How World War II put penicillin into every pharmacy
An urgent drive to develop infection-fighting drugs for the wounded led to the mass production of the first effective antibiotic.
Desperately ill, Albert Alexander, a middle-aged police officer, lay in an Oxford, England, infirmary. It had started with a thorn scratch on his face as he tended his rose garden, according to a common account—or, as other evidence suggests, from a minor injury suffered in a German bombing raid. Now, though, he had lost an eye and was oozing pus all over from sepsis, an extreme and potentially lethal reaction to infection. He had at least come to the right place.
Researchers at Oxford University, led by Howard Florey, an Australian pathologist, and Ernst Chain, a biochemist who had fled Nazi Germany, were developing a promising new drug. On February 12, 1941, Alexander became the first patient to receive the treatment with the hope that it would cure him—and he soon rallied. But the drug was so hard to produce that the researchers had to painstakingly recycle it from his urine for reinjection. When the supply ran out, he died.
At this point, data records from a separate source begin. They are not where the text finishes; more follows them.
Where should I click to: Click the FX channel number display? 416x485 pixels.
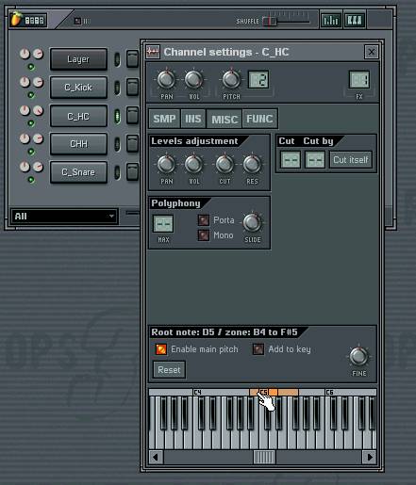(x=359, y=79)
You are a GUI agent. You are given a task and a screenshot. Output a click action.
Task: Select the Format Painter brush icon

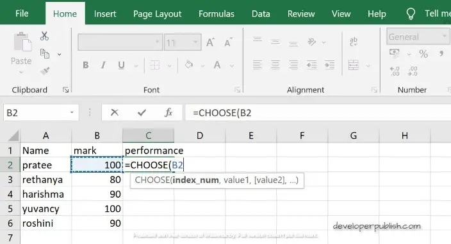point(45,71)
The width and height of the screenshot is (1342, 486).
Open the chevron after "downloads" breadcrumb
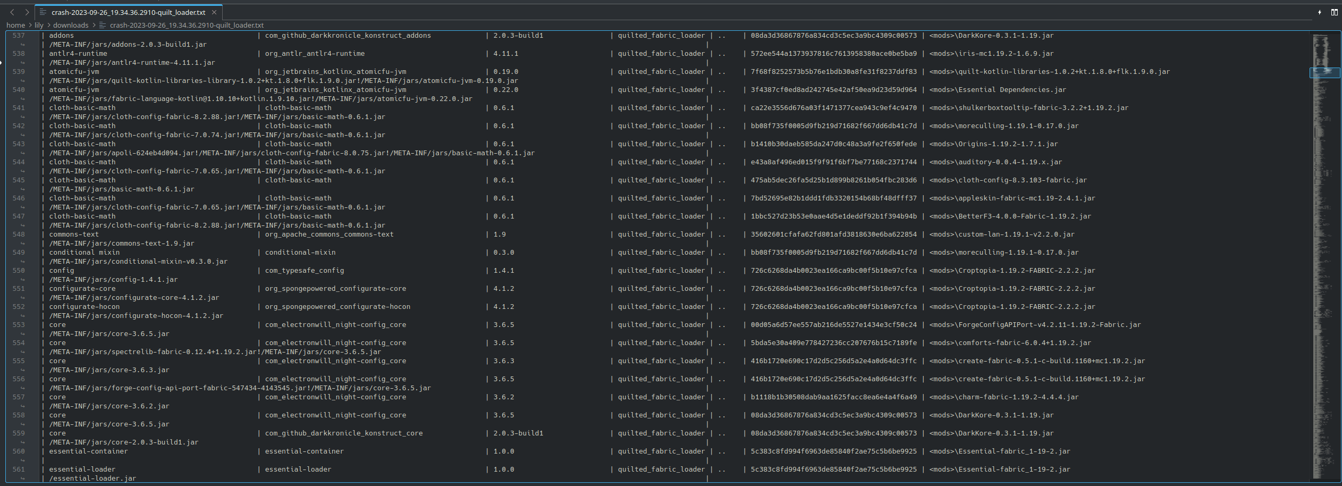[x=94, y=25]
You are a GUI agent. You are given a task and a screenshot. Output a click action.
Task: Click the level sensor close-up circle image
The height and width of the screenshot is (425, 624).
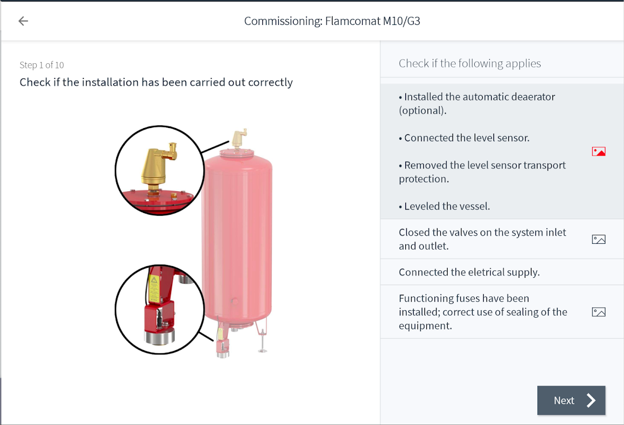click(x=159, y=309)
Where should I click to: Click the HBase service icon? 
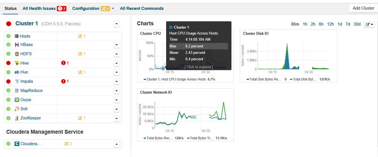pos(17,45)
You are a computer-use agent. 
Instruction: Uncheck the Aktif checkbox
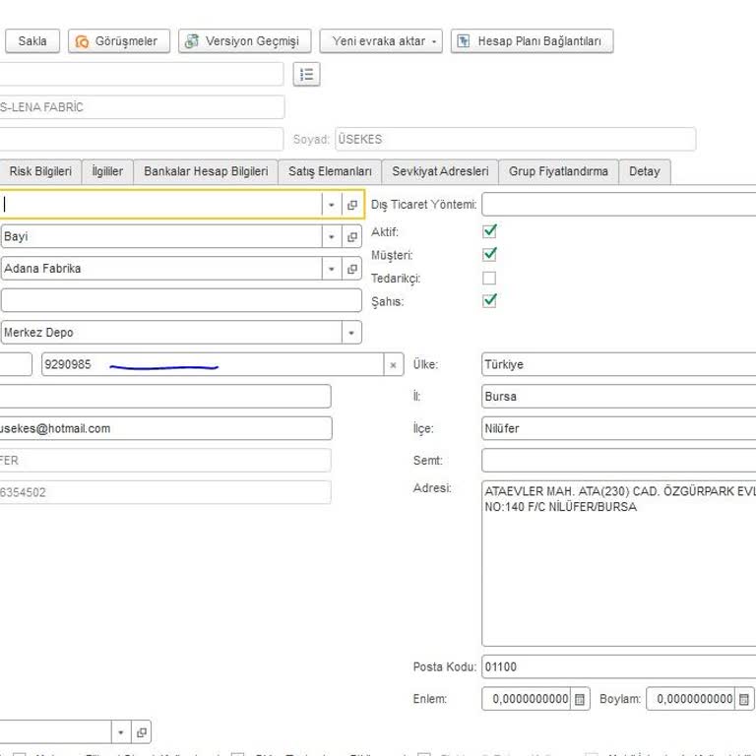point(489,231)
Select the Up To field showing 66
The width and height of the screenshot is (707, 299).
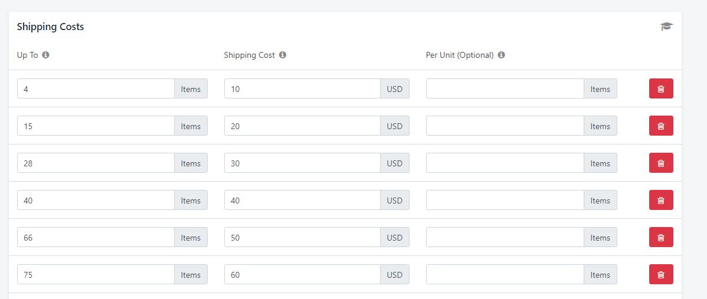coord(96,238)
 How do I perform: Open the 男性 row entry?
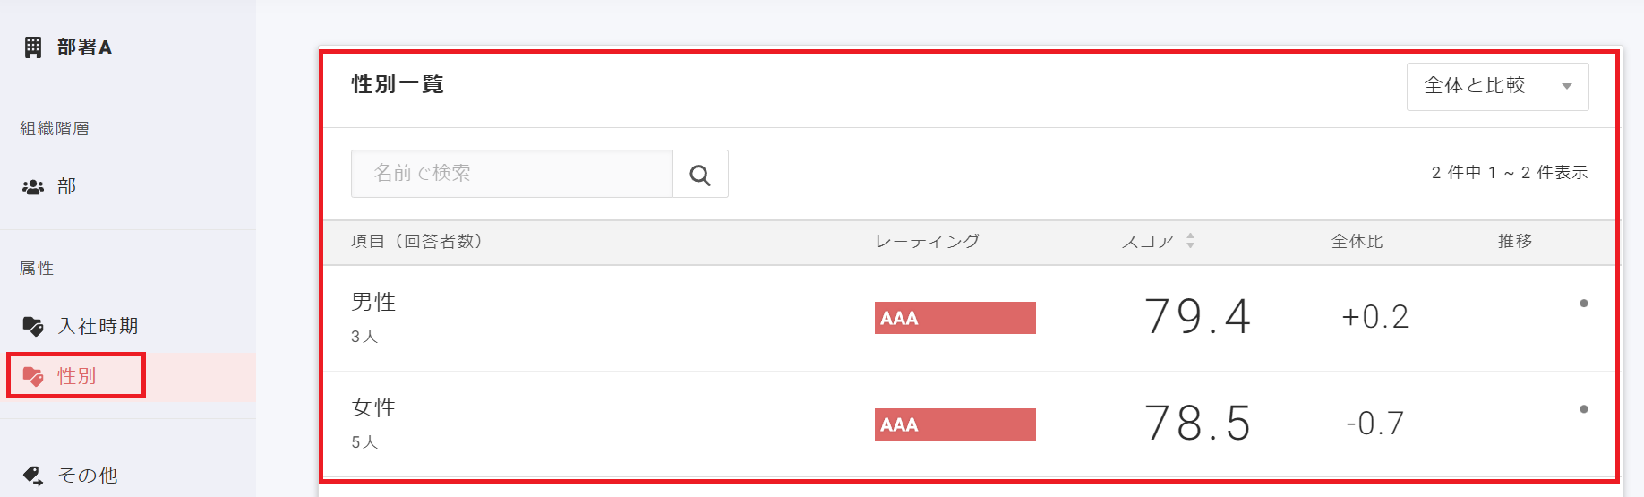(x=373, y=303)
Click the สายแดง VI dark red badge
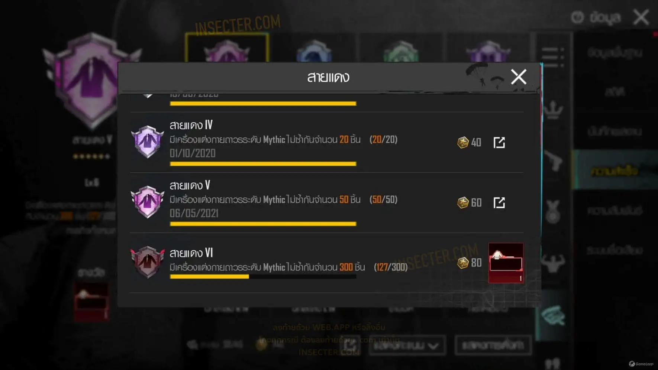 (x=148, y=262)
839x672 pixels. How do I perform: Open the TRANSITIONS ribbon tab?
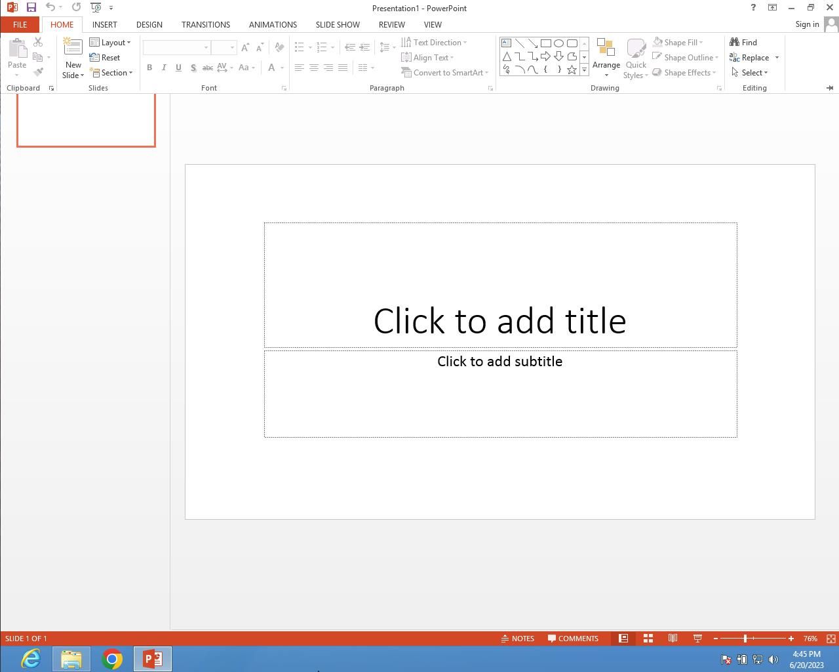pos(205,24)
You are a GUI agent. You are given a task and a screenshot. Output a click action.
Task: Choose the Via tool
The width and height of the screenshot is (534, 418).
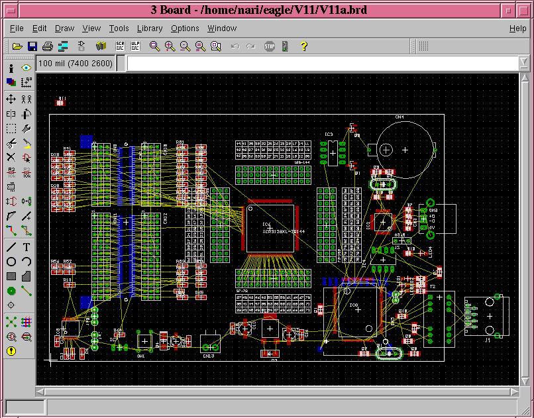pyautogui.click(x=11, y=290)
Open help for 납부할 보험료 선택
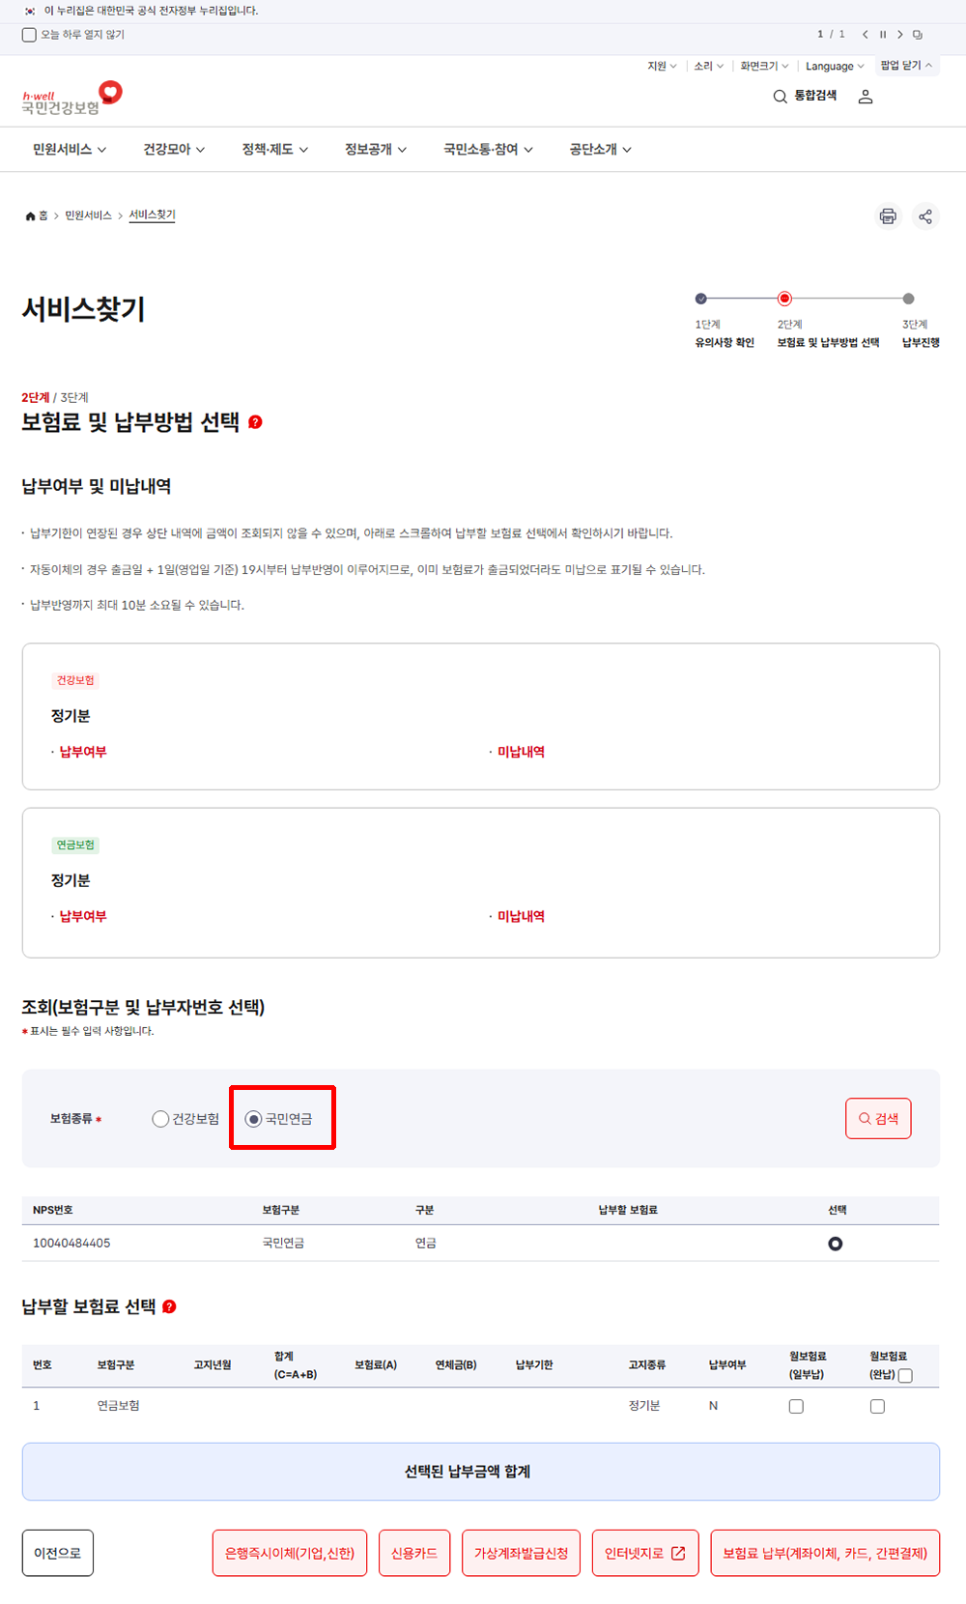 pos(170,1307)
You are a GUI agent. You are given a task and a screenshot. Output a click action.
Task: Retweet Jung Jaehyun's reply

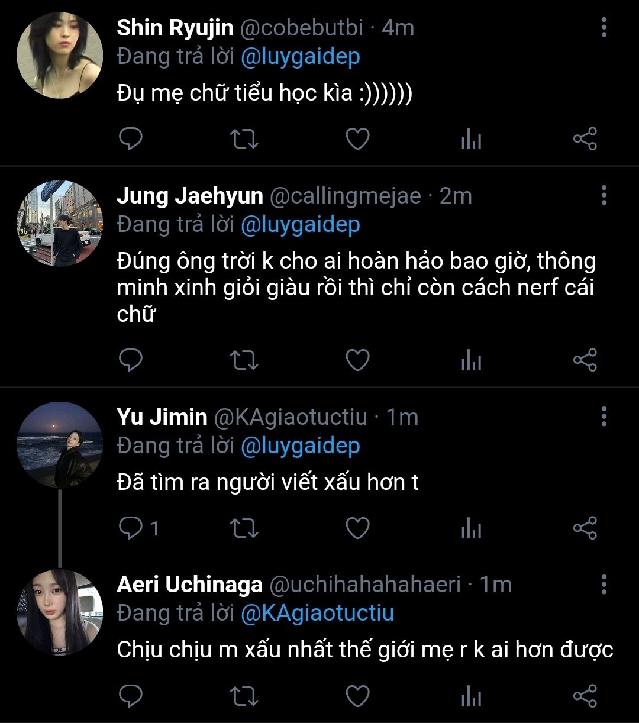click(244, 360)
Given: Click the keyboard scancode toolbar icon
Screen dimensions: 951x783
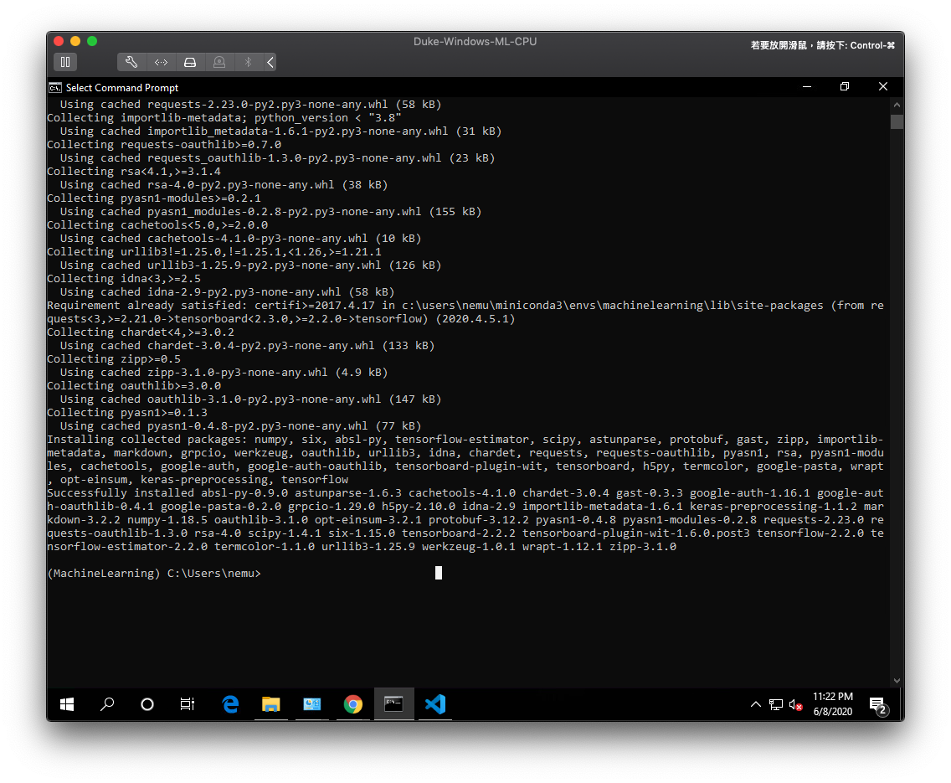Looking at the screenshot, I should coord(161,61).
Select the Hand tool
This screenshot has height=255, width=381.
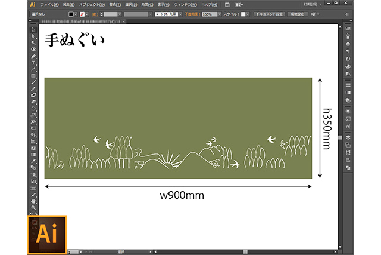coord(34,201)
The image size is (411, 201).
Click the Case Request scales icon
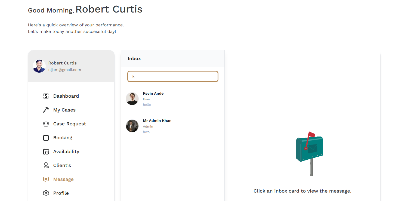click(x=46, y=124)

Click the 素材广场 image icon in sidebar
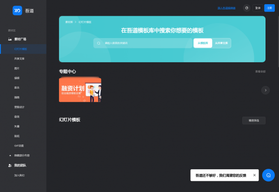pyautogui.click(x=10, y=39)
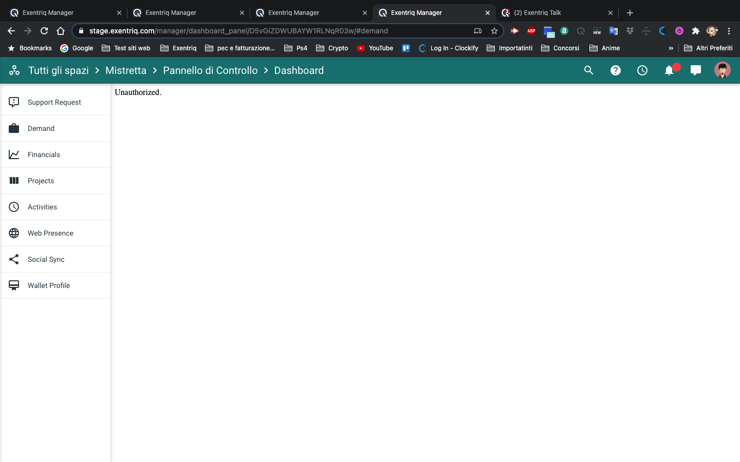Select Web Presence globe item
The height and width of the screenshot is (462, 740).
pyautogui.click(x=50, y=233)
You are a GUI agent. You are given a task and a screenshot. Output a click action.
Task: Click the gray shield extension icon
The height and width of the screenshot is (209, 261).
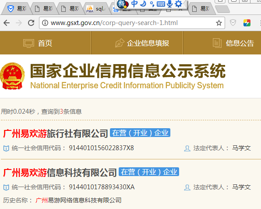(233, 23)
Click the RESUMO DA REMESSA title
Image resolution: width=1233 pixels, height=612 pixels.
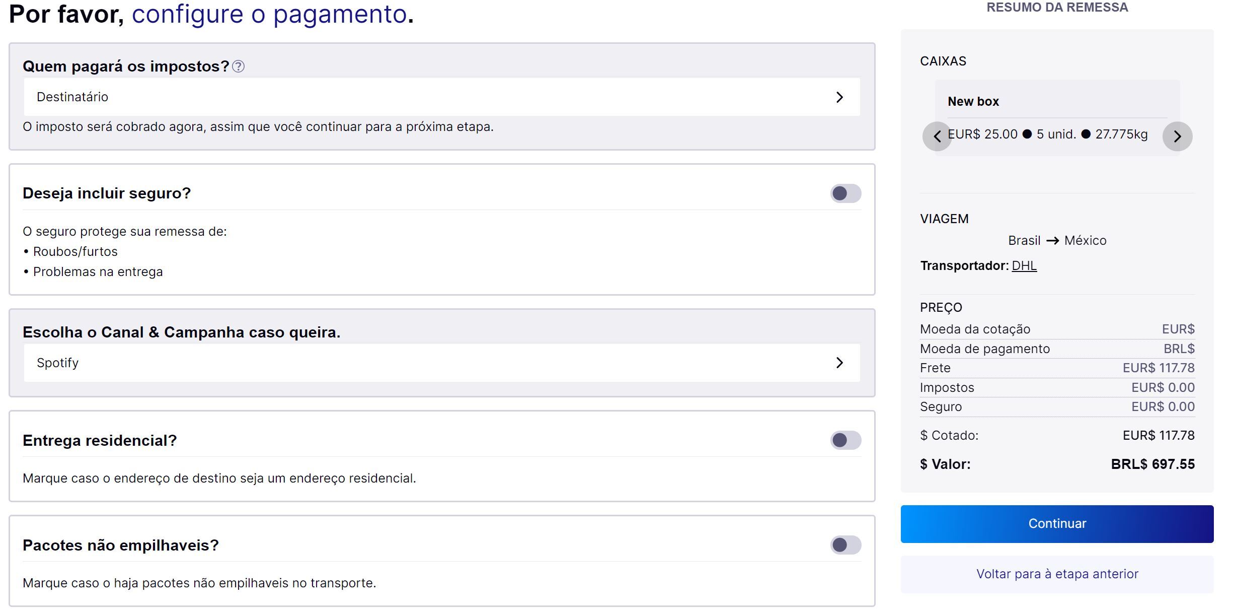point(1057,8)
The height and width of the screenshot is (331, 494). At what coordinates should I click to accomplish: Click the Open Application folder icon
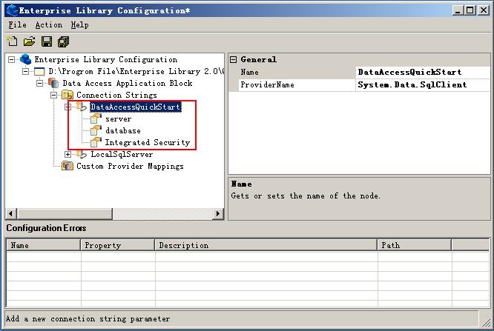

Years later, when penicillin became the wonder drug of the century, the media would lionize Alexander Fleming, a quiet microbiologist who first described the peculiar antibacterial power of the Penicillium mold and coined the name “penicillin” in a little-noticed 1929 research paper. But it was Florey and his team whose long struggle ultimately turned penicillin from a laboratory curiosity into a practical antibiotic.